The thought fastened to her like a leech. She felt the blood draining from her face. She went very rigid and pale and cold in that moment. He wanted to kill her.
“You have had the training of an illegal agent and that is what you will become again,” Gorki said, staring at his cognac. It seemed he did not want to look at her. “In the packet is identification. A French passport, papers, driver’s license… all the paperwork. It seems better to travel to Montreal from Paris first and then shuttle to Washington. The Canadian entry is much easier.”
“But our own people… in Washington—”
“This is not a matter for them. It is too delicate for more usual channels—”

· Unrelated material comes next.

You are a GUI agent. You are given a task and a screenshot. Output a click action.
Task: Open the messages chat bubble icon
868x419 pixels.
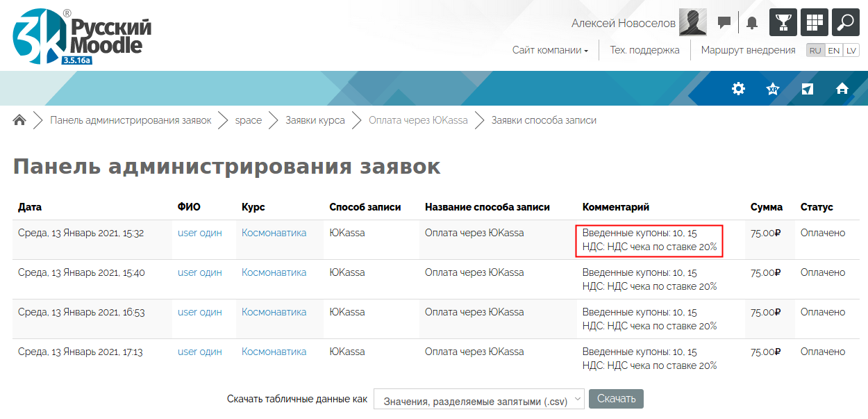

She felt the words like blows; they were all lies. Gorki was isolating her and there was nothing she could do about it.
He had sent the killers in Lausanne not to kill the American but to kill her.
A rush of guilt overwhelmed her. It must be some flaw in her that exacted this punishment; some failure.
She was a woman of great beauty and cunning. In that shaken moment, she fell back on her resources.
She reached her hand across the white linen and touched the parchment fingers.
Gorki looked at her for a moment, as though he could not understand the gesture. He looked into Alexa’s glittering eyes. Eyes that could not be disguised, he thought. Eyes that will always give her away.
Gorki smiled at her as though she might have been a child.
“My dear Alexa,” Gorki said, removing his hand. “I fly back to Moscow in an hour. There is so little time. Believe me—” He spoke in a soft voice and then interrupted himself with silence. His eyes spoke regret. He smiled. “Perhaps—” Again, silence intervened. He rose and she saw he had left a packet on the table. Instructions and identification and money—the usual precautions.
But Alexa felt failure. Acute and cold. He was instructing her to follow a trail of lies to her own death. What was her failure?
And what was her alternative?
She shuddered. She looked up. Gorki was already threading his way through the tables, past the Party officials and their girlfriends, his thin frame silhouetted against the black window that looked out on blackened Prague. And the great red star turning slowly, slowly, above the church spires and the steeples.